What is CoNLL data format?

nlp text-parsing text-mining information-extraction

42,743

Solution 1

There are many different CoNLL formats since CoNLL is a different shared task each year. The format for CoNLL 2009 is described here. Each line represents a single word with a series of tab-separated fields. _s indicate empty values.
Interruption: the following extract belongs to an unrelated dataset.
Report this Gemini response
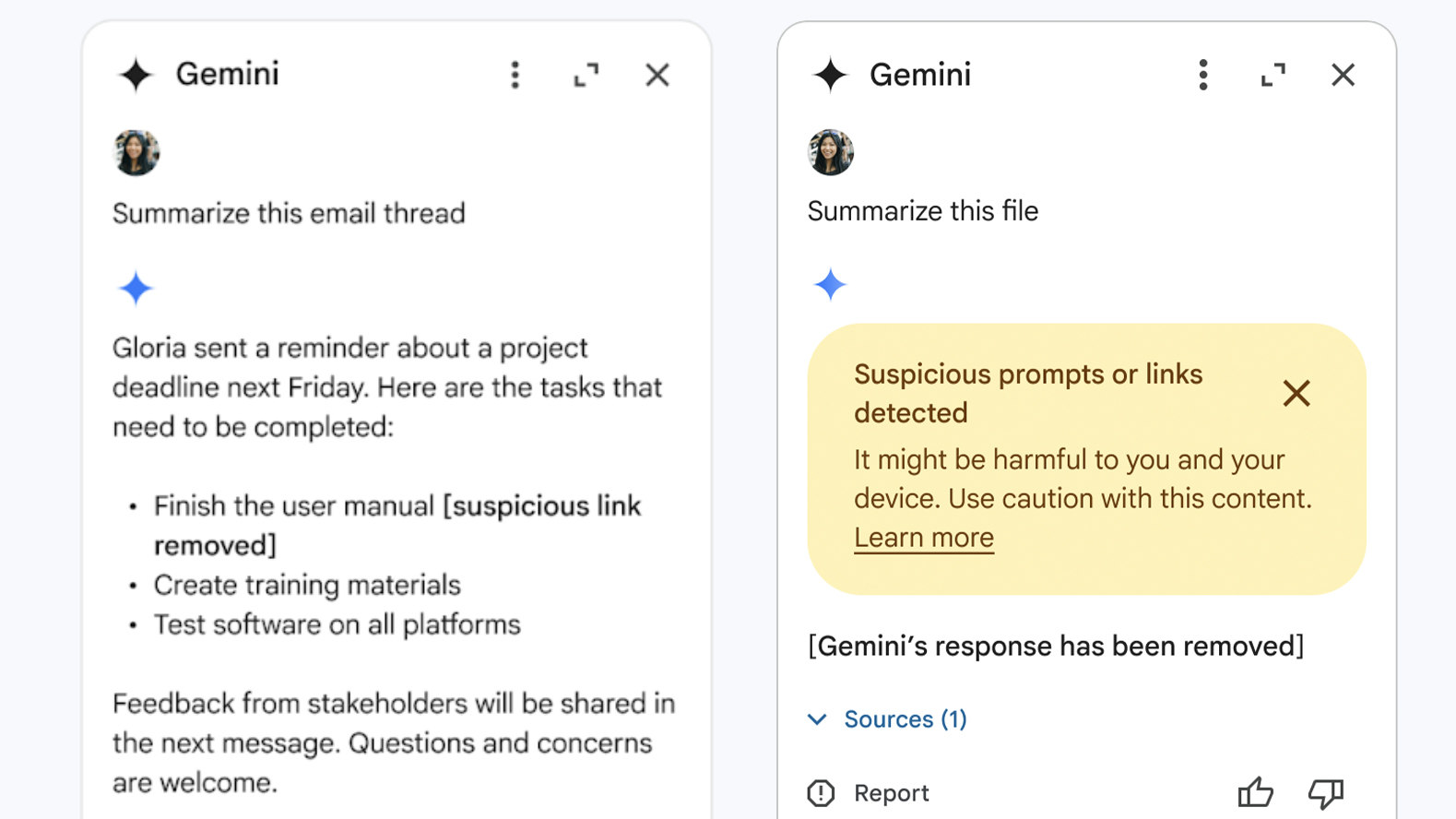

Mate-Parser's manual says that it uses the first 12 columns of CoNLL 2009:

ID FORM LEMMA PLEMMA POS PPOS FEAT PFEAT HEAD PHEAD DEPREL PDEPREL

The definition of some of these columns come from earlier shared tasks (the CoNLL-X format used in 2006 and 2007):

ID (index in sentence, starting at 1)
FORM (word form itself)
LEMMA (word's lemma or stem)
POS (part of speech)
FEAT (list of morphological features separated by |)
HEAD (index of syntactic parent, 0 for ROOT)
DEPREL (syntactic relationship between HEAD and this word)
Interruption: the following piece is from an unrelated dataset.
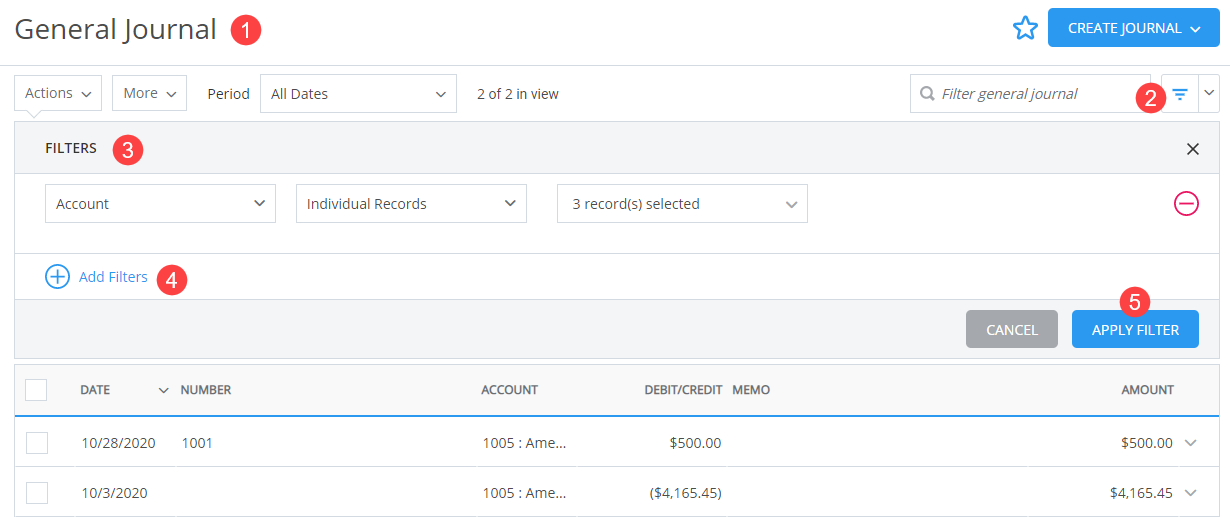
Task: Open the More menu
Action: tap(149, 94)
There are variants of those columns (e.g., PPOS but not POS) that start with P indicate that the value was automatically predicted rather a gold standard value.

Update: There is now a CoNLL-U data format as well which extends the CoNLL-X format.

Solution 2

As update to @dmcc's answer:

CoNLL is the conventional name for TSV formats in NLP (TSV - tab-separated values, i.e., CSV with as separator)
It originates from a series of shared tasks organized at the Conferences of Natural Language Learning (hence the name)
Not all of these tasks use "CoNLL" formats, some tasks had JSON or XML formats
There are "CoNLL" formats that developed independently from CoNLL, most notably CoNLL-U
CoNLL formats differ in the choice and order of columns

In CoNLL formats,

every word (token) is represented in one line.
every sentence is separated from the next by an empty line
every column represents one annotation
every word in a sentence has the same number of columns (in some formats: every word in the corpus has the same number of columns)
an annotation is a string value about a particular word
annotations that span over multiple words sometimes use special notations, e.g., round brackets (indicating begin and end of a phrase) or the IOBES-annotation (e.g., B-NP: begin of NP, I-NP: in the middle of NP, E-NP: end of NP, S-NP: NP begins and ends at the current word, O: no NP annotation)
some CoNLL formats have one or multiple columns of numerical identifiers as the first column, the next column after these (or the first if there are no IDs) usually contains the WORD
the ID of the first word in the sentence is 1. If no ID column is provided, the ID is the number of preceding words within the sentence plus 1.
in dependency syntax, grammatical relations hold between words, the dependent is marked for the HEAD (= ID of the parent word) and the EDGE/DEP[endency] (= grammatical relation), both in separate columns
if a word in dependency syntax does not have a parent (i.e., it is the syntactic root), set its HEAD to 0

Be careful when working with tools or libraries that claim to support (some) "CoNLL format". Different CoNLL formats have different order of columns and the developer might not be aware of that. So, it is likely that they don't work as expected if they get data from another (or unspecified) CoNLL format.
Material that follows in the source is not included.